Será talvez na saúde que nos apercebemos melhor da degradação constante a que temos assistido. Se há alguns anos as queixas eram de falta de médicos de família nos centros de saúde e os tempos de espera nas urgências nos picos de gripe no inverno, agora já chegámos ao ponto de diariamente ter urgências gerais e de obstetrícia fechadas por falta de médicos. Se já há uns anos era consensual que para certas especialidades, como medicina dentária ou oftalmologia, não era de contar com o SNS, a não ser em situações inquestionavelmente graves, agora já se começa a enraizar a ideia de que é melhor escolher o dia e hora para ter um acidente ou doença grave.

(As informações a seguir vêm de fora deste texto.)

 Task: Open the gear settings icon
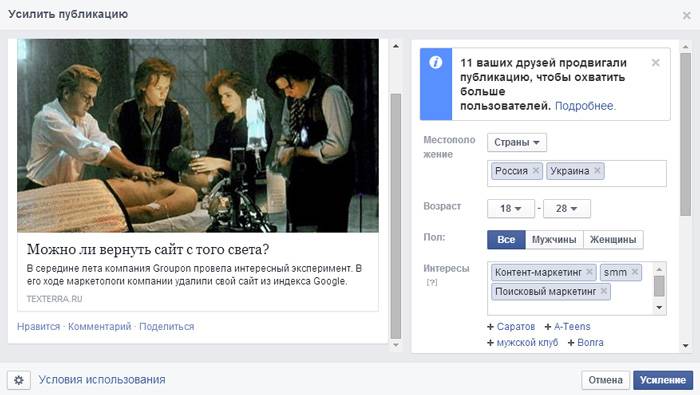[x=19, y=380]
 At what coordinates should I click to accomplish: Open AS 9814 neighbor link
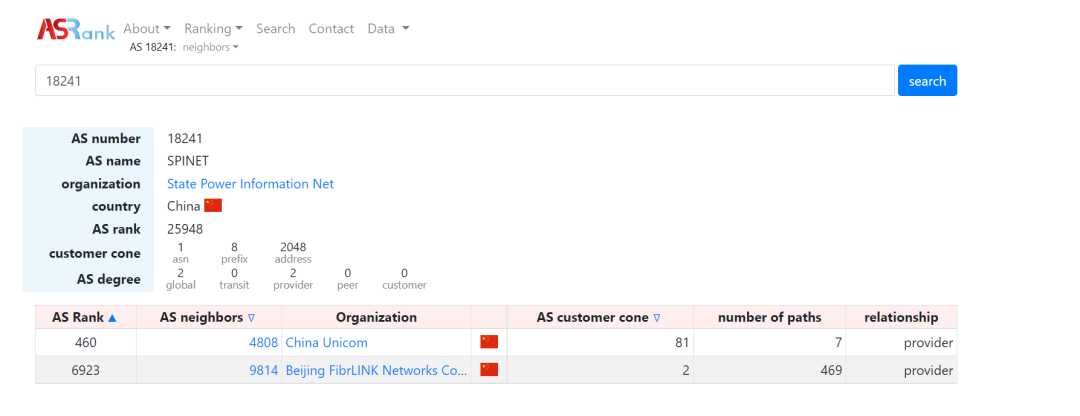point(264,370)
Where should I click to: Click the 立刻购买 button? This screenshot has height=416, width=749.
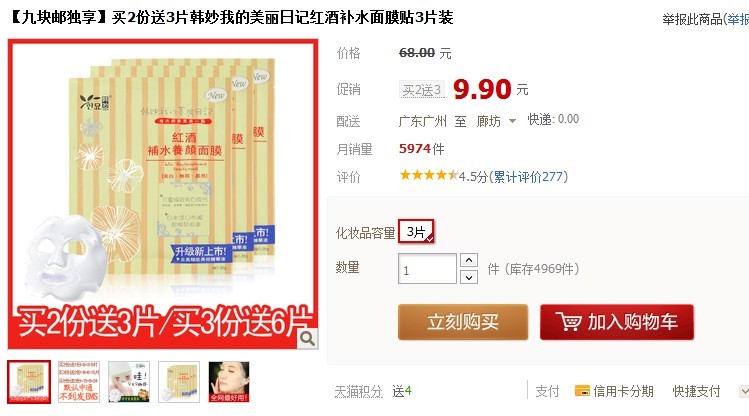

Para não me alongar demasiado termino esta abordagem atendendo à educação, onde cada vez mais se nota uma gritante falta de professores e onde, como consequência, os resultados dos alunos pioram de ano para ano. Os resultados do PISA deterioram-se e as notas nos exames nacionais, principalmente a Matemática, são miseráveis, isto num país que no futuro necessita de jovens altamente qualificados se quer ter alguma hipótese de crescer, e a Matemática terá aqui um papel primordial.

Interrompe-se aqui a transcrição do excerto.